» **EXERCISE REQUIREMENTS**: Output every line below exactly.

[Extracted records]
——————

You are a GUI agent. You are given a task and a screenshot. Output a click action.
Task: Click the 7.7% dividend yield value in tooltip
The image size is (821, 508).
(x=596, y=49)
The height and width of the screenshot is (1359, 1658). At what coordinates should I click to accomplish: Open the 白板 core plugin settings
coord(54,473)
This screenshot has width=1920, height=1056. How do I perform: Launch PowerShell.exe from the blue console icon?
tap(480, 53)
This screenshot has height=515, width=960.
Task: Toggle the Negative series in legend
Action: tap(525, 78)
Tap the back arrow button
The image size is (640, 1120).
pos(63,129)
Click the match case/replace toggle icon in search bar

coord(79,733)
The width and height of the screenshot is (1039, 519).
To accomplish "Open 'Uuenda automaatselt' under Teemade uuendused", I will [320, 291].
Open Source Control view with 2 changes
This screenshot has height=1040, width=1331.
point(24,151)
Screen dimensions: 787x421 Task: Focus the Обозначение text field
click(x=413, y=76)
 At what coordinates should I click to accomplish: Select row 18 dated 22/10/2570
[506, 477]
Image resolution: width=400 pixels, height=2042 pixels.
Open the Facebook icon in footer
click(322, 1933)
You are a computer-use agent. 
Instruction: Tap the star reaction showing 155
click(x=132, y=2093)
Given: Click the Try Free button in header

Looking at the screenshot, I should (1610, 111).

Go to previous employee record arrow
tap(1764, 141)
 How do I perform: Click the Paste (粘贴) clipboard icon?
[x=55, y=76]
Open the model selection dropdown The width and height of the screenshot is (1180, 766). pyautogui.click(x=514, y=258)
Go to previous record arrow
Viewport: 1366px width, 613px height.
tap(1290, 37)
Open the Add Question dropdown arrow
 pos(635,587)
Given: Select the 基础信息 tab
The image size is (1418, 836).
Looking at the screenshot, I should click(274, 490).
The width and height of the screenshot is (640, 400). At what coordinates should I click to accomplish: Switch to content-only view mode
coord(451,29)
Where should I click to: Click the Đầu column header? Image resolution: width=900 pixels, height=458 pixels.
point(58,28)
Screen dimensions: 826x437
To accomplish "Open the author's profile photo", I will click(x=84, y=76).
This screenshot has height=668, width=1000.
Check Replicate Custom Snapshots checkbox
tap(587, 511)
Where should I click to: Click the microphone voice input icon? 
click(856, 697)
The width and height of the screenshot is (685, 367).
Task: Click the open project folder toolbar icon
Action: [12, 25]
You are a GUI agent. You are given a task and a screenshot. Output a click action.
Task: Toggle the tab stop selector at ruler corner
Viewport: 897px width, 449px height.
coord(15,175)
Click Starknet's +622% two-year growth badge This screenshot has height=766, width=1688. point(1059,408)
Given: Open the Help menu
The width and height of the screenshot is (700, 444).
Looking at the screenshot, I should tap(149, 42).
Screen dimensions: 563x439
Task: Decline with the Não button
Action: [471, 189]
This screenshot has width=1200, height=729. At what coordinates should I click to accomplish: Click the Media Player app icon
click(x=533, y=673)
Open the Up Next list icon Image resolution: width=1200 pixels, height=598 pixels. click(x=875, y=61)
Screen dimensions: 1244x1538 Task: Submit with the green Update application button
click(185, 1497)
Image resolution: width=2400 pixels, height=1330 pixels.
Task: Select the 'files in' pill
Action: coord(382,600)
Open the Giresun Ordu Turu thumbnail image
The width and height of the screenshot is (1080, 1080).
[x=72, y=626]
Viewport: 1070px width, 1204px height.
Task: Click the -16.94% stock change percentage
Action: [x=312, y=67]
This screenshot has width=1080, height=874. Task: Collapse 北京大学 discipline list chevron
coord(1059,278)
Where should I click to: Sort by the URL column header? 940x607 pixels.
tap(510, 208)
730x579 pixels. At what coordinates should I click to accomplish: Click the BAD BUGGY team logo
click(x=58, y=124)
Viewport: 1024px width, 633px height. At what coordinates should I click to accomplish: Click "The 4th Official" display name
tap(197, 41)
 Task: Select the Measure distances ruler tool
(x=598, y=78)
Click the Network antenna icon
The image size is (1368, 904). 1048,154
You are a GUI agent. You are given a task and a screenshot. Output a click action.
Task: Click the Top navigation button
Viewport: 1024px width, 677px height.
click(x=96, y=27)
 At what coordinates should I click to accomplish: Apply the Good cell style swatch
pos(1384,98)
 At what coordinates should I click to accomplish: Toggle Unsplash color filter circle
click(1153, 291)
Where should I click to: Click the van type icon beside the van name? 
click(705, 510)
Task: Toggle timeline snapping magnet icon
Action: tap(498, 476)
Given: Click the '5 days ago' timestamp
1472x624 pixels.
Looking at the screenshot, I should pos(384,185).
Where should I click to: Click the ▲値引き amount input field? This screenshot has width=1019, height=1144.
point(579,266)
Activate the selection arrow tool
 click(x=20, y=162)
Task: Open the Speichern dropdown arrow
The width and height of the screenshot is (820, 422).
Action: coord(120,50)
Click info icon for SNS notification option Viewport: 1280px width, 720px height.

——————

» **WRITTEN SOLUTION**:
You are a GUI agent. You are given a task and a screenshot. Output a click action.
Task: Click the 7.7% dividend yield value in tooltip
The image size is (821, 508).
(x=596, y=49)
The height and width of the screenshot is (1359, 1658). At what coordinates should I click to accomplish: Open the 白板 core plugin settings
coord(54,473)
This screenshot has width=1920, height=1056. How do I perform: Launch PowerShell.exe from the blue console icon?
tap(480, 53)
This screenshot has height=515, width=960.
Task: Toggle the Negative series in legend
Action: tap(525, 78)
Tap the back arrow button
The image size is (640, 1120).
pos(63,129)
Click the match case/replace toggle icon in search bar

coord(79,733)
The width and height of the screenshot is (1039, 519).
To accomplish "Open 'Uuenda automaatselt' under Teemade uuendused", I will [320, 291].
Open Source Control view with 2 changes
This screenshot has height=1040, width=1331.
point(24,151)
Screen dimensions: 787x421 Task: Focus the Обозначение text field
click(x=413, y=76)
 At what coordinates should I click to accomplish: Select row 18 dated 22/10/2570
[506, 477]
Image resolution: width=400 pixels, height=2042 pixels.
Open the Facebook icon in footer
click(322, 1933)
You are a computer-use agent. 
Instruction: Tap the star reaction showing 155
click(x=132, y=2093)
Given: Click the Try Free button in header

Looking at the screenshot, I should (1610, 111).

Go to previous employee record arrow
tap(1764, 141)
 How do I perform: Click the Paste (粘贴) clipboard icon?
[x=55, y=76]
Open the model selection dropdown The width and height of the screenshot is (1180, 766). pyautogui.click(x=514, y=258)
Go to previous record arrow
Viewport: 1366px width, 613px height.
tap(1290, 37)
Open the Add Question dropdown arrow
 pos(635,587)
Given: Select the 基础信息 tab
The image size is (1418, 836).
Looking at the screenshot, I should click(274, 490).
The width and height of the screenshot is (640, 400). At what coordinates should I click to accomplish: Switch to content-only view mode
coord(451,29)
Where should I click to: Click the Đầu column header? Image resolution: width=900 pixels, height=458 pixels.
point(58,28)
Screen dimensions: 826x437
To accomplish "Open the author's profile photo", I will click(x=84, y=76).
This screenshot has height=668, width=1000.
Check Replicate Custom Snapshots checkbox
tap(587, 511)
Where should I click to: Click the microphone voice input icon? 
click(856, 697)
The width and height of the screenshot is (685, 367).
Task: Click the open project folder toolbar icon
Action: [12, 25]
You are a GUI agent. You are given a task and a screenshot. Output a click action.
Task: Toggle the tab stop selector at ruler corner
Viewport: 897px width, 449px height.
coord(15,175)
Click Starknet's +622% two-year growth badge This screenshot has height=766, width=1688. point(1059,408)
Given: Open the Help menu
The width and height of the screenshot is (700, 444).
Looking at the screenshot, I should tap(149, 42).
Screen dimensions: 563x439
Task: Decline with the Não button
Action: [471, 189]
This screenshot has width=1200, height=729. At what coordinates should I click to accomplish: Click the Media Player app icon
click(x=533, y=673)
Open the Up Next list icon Image resolution: width=1200 pixels, height=598 pixels. click(x=875, y=61)
Screen dimensions: 1244x1538 Task: Submit with the green Update application button
click(185, 1497)
Image resolution: width=2400 pixels, height=1330 pixels.
Task: Select the 'files in' pill
Action: coord(382,600)
Open the Giresun Ordu Turu thumbnail image
The width and height of the screenshot is (1080, 1080).
[x=72, y=626]
Viewport: 1070px width, 1204px height.
Task: Click the -16.94% stock change percentage
Action: [x=312, y=67]
This screenshot has width=1080, height=874. Task: Collapse 北京大学 discipline list chevron
coord(1059,278)
Where should I click to: Sort by the URL column header? 940x607 pixels.
tap(510, 208)
730x579 pixels. At what coordinates should I click to accomplish: Click the BAD BUGGY team logo
click(x=58, y=124)
Viewport: 1024px width, 633px height. At what coordinates should I click to accomplish: Click "The 4th Official" display name
tap(197, 41)
 Task: Select the Measure distances ruler tool
(x=598, y=78)
Click the Network antenna icon
The image size is (1368, 904). 1048,154
You are a GUI agent. You are given a task and a screenshot. Output a click action.
Task: Click the Top navigation button
Viewport: 1024px width, 677px height.
click(x=96, y=27)
 At what coordinates should I click to accomplish: Apply the Good cell style swatch
pos(1384,98)
 At what coordinates should I click to accomplish: Toggle Unsplash color filter circle
click(1153, 291)
Where should I click to: Click the van type icon beside the van name? 
click(705, 510)
Task: Toggle timeline snapping magnet icon
Action: tap(498, 476)
Given: Click the '5 days ago' timestamp
1472x624 pixels.
Looking at the screenshot, I should pos(384,185).
Where should I click to: Click the ▲値引き amount input field? This screenshot has width=1019, height=1144.
point(579,266)
Activate the selection arrow tool
 click(x=20, y=162)
Task: Open the Speichern dropdown arrow
The width and height of the screenshot is (820, 422).
Action: coord(120,50)
Click info icon for SNS notification option Viewport: 1280px width, 720px height.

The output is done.